Toma Zamfir

Personal information
- Date of birth: 9 March 1954
- Place of birth: Popești-Leordeni, Romania
- Date of death: 12 July 2015 (aged 61)
- Position: Forward / Midfielder

Youth career
- Vâscoza București

Senior career*
- Years: Team / Apps / (Gls)
- 1973–1974: Dinamo Slatina / 34 / (18)
- 1974–1976: Dinamo București / 45 / (13)
- 1976–1977: SC Bacău / 17 / (2)
- 1977–1978: Dinamo București / 1 / (0)
- 1978–1985: Autobuzul București
- Total:  / 97 / (33)

International career
- 1976: Romania U23 / 3 / (1)
- 1976: Romania B / 1 / (1)

= Toma Zamfir =

Romanian footballer

Toma Zamfir (9 March 1954 – 12 July 2015) was a Romanian footballer who played as a forward.

==Club career==
Zamfir, nicknamed "Bulgarul" (The Bulgarian), was born on 9 March 1954 in Popești-Leordeni, Romania.
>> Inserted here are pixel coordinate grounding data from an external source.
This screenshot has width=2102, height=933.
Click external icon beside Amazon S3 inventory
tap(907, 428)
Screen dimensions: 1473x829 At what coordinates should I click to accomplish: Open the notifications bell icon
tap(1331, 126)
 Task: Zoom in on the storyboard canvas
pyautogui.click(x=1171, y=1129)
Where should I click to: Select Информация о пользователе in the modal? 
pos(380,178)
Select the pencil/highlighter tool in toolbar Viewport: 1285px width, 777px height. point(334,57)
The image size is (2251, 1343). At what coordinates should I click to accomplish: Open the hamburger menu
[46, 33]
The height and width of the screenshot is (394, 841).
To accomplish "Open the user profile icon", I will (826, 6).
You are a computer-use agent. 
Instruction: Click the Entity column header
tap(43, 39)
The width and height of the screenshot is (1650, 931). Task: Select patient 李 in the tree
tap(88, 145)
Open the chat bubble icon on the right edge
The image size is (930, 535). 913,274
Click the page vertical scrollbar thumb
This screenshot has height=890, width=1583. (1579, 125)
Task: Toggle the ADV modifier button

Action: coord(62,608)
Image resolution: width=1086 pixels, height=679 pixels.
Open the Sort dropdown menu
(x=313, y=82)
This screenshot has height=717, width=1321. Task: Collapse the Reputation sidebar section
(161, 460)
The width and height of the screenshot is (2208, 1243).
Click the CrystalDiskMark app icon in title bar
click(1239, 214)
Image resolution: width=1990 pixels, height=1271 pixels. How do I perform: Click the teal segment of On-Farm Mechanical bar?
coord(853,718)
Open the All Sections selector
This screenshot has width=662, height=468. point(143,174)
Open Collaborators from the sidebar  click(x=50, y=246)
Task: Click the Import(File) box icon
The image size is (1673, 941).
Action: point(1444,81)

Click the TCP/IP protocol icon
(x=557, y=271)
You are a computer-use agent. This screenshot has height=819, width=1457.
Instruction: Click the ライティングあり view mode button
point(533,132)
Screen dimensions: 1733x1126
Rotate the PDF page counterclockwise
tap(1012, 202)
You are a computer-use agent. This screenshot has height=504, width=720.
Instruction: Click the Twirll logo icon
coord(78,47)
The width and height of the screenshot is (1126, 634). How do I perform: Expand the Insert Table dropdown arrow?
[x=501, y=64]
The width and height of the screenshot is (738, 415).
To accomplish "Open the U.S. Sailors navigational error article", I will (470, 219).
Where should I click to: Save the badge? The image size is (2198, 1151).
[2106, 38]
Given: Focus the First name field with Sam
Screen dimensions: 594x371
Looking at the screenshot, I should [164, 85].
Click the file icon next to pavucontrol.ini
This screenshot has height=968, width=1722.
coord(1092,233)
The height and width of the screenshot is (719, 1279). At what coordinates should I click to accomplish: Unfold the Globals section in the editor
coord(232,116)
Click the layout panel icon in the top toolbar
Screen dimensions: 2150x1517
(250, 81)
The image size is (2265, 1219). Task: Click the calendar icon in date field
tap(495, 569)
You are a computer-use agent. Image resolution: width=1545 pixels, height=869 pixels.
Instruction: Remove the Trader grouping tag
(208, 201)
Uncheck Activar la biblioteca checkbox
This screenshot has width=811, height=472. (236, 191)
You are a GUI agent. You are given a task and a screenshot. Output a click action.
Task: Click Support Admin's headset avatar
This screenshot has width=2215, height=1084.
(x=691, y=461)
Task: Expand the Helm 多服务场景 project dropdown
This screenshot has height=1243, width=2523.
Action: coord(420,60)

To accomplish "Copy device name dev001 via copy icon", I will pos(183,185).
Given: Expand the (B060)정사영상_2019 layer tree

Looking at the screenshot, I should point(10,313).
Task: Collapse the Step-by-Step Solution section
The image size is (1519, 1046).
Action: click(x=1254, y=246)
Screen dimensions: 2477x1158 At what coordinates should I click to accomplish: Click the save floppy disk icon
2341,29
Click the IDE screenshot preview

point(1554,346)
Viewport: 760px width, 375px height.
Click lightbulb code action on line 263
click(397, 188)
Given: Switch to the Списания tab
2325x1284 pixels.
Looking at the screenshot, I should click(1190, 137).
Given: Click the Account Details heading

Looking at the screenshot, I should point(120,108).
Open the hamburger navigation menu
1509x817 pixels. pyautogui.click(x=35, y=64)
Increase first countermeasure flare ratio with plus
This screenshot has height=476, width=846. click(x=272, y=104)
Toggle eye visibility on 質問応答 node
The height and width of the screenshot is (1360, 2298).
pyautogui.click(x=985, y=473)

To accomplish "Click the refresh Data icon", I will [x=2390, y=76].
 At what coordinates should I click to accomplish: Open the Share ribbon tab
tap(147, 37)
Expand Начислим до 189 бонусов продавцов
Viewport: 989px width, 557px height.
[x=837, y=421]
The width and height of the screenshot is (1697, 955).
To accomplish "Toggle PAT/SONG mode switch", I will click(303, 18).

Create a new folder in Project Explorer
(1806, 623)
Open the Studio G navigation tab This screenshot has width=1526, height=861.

He began playing football at Vâscoza București under coach Iosif Ungureanu. In 1973, coach Constantin Ștefan brought him to Dinamo Slatina where he scored 18 goals during the 1973–74 Divizia B season. Subsequently, he joined Dinamo București, making his Divizia A debut on 11 August 1974 under coach Nicolae Dumitru in a 2–1 home victory against FCM Reșița. Zamfir scored his first goal in the competition on 25 August in a 2–0 win over rivals Steaua București. He finished the season by netting eight in the 31 league matches under Dumitru, helping the team win the title. During the same season he played three matches in the 1974–75 UEFA Cup, helping The Red Dogs eliminate Boluspor in the first round, being defeated in the following one by FC Köln. In 1976, Zamfir went to play for one season at SC Bacău. Afterwards, he came back to Dinamo where he made his last Divizia A appearance on 16 November 1977 in a 1–0 home win over FCM Reșița, totaling 63 matches with 15 goals in the competition. In 1978, Zamfir went to play for Autobuzul București in Divizia B, where he ended his career in 1985.

==International career==
In 1976, Zamfir made three appearances for Romania's under-23 national team and scored one goal in a 1–1 draw against Bulgaria. In the same year, he played one match for Romania's B team, a 2–1 loss to Poland where he scored his side's only goal.

==Death==
Zamfir died on 12 July 2015 at the age of 61.